Please rewrite the records starting with the line that contains "Select the Attribute radio button" and going on through the end of the records, both ends included, with the requests kept as they are. Multiply each coordinate in the answers by 1.1, round to whole numbers with halves going up, and leave the pictures out.

>> START Records shown

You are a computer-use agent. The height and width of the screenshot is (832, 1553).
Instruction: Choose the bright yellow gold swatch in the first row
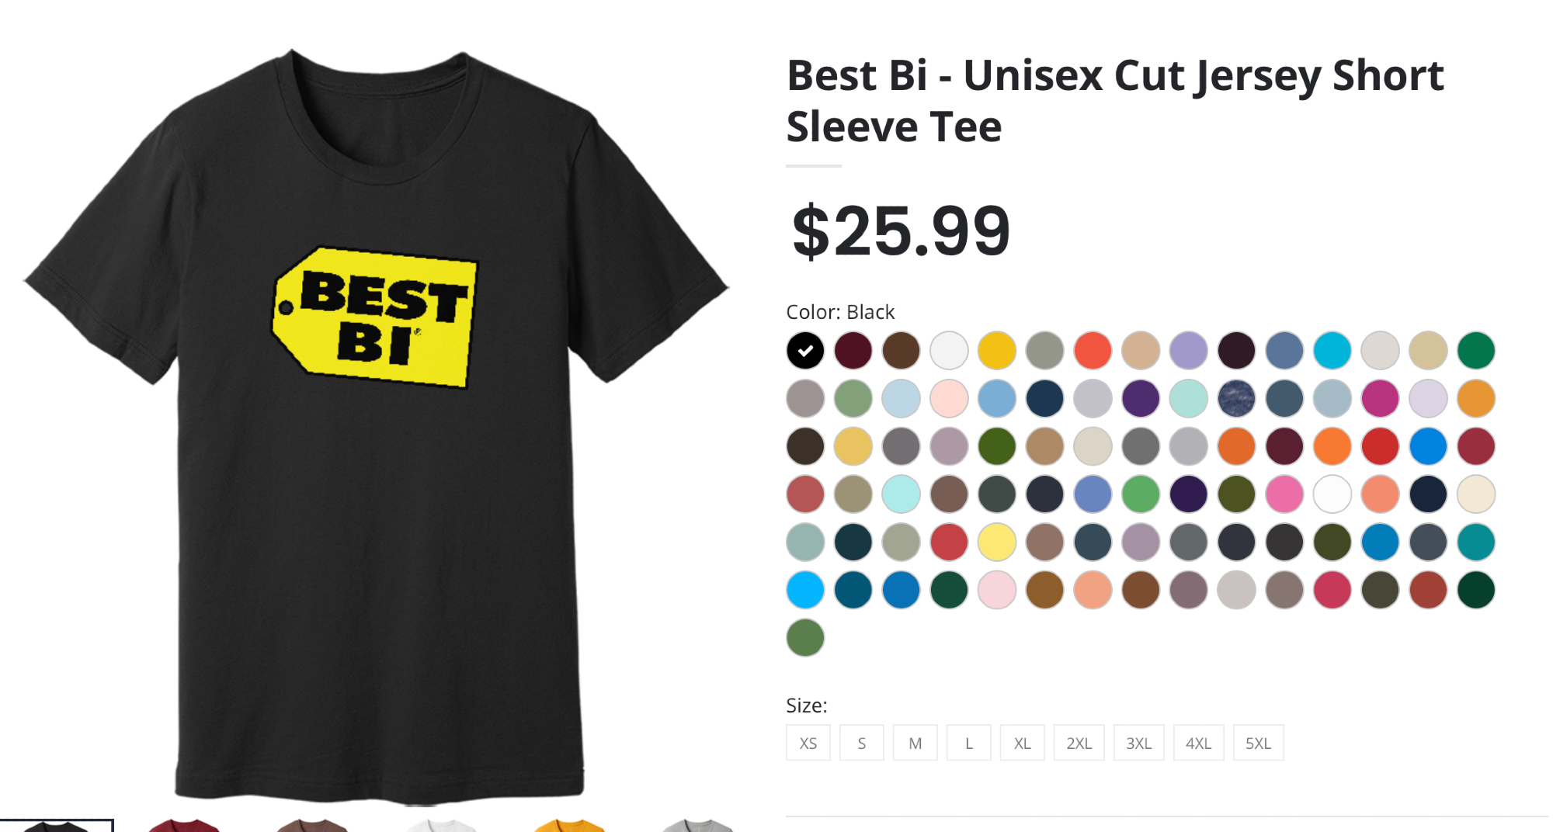[x=997, y=351]
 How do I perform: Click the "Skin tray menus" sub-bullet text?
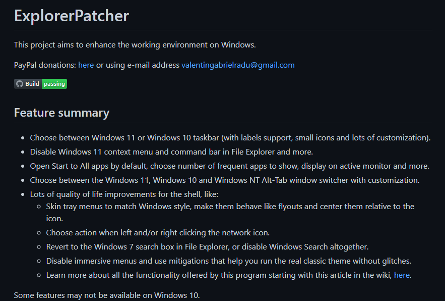[x=230, y=207]
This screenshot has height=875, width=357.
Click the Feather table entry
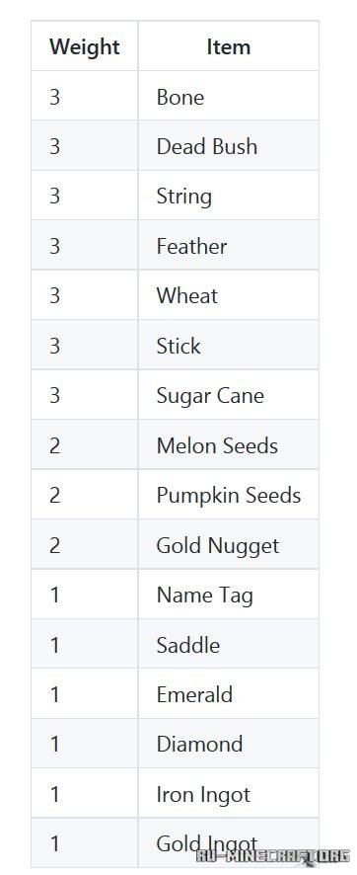[191, 247]

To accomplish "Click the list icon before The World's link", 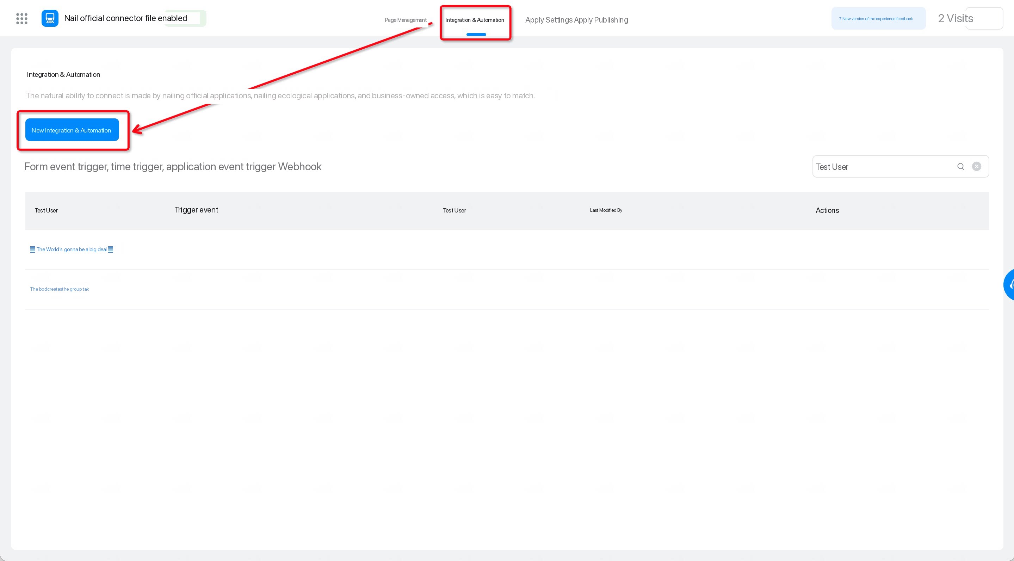I will (x=33, y=249).
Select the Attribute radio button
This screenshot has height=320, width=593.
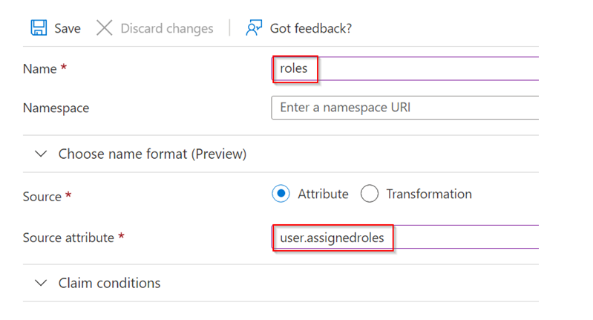click(x=281, y=194)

>> END Records shown

#### Solution to this task:
Select the Attribute radio button
This screenshot has height=320, width=593.
click(x=309, y=213)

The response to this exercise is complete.